___ Material to process ___

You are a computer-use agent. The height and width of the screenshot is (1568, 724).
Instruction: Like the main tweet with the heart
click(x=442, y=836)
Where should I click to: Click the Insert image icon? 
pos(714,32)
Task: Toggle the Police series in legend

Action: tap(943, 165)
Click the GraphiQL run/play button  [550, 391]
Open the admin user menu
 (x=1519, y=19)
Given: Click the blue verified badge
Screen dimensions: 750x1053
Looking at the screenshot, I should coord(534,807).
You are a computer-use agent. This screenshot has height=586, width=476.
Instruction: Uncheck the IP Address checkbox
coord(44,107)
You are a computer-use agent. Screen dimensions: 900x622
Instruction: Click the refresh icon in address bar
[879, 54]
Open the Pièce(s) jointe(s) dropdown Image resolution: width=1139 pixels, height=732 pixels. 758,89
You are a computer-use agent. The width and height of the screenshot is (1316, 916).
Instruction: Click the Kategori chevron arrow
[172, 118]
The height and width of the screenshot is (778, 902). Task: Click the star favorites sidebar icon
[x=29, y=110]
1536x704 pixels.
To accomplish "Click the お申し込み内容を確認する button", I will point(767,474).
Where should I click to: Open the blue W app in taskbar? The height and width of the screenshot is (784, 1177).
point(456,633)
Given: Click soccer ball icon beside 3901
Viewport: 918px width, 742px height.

___

### Exercise requirements
After locating the line that holds "Given: Click soccer ball icon beside 3901", print it and each line after it through the end of the data, exactly as it stands.

### Your solution
Given: Click soccer ball icon beside 3901
Viewport: 918px width, 742px height.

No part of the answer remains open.